Task instructions: Reproduce the listing below word for word, keeping every line intact.

Given records:
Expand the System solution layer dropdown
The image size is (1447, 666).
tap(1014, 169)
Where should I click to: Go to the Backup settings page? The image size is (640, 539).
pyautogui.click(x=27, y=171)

Task result:
Expand the System solution layer dropdown
The image size is (1447, 666).
tap(1014, 169)
Where should I click to: Go to the Backup settings page? The image size is (640, 539).
pyautogui.click(x=27, y=171)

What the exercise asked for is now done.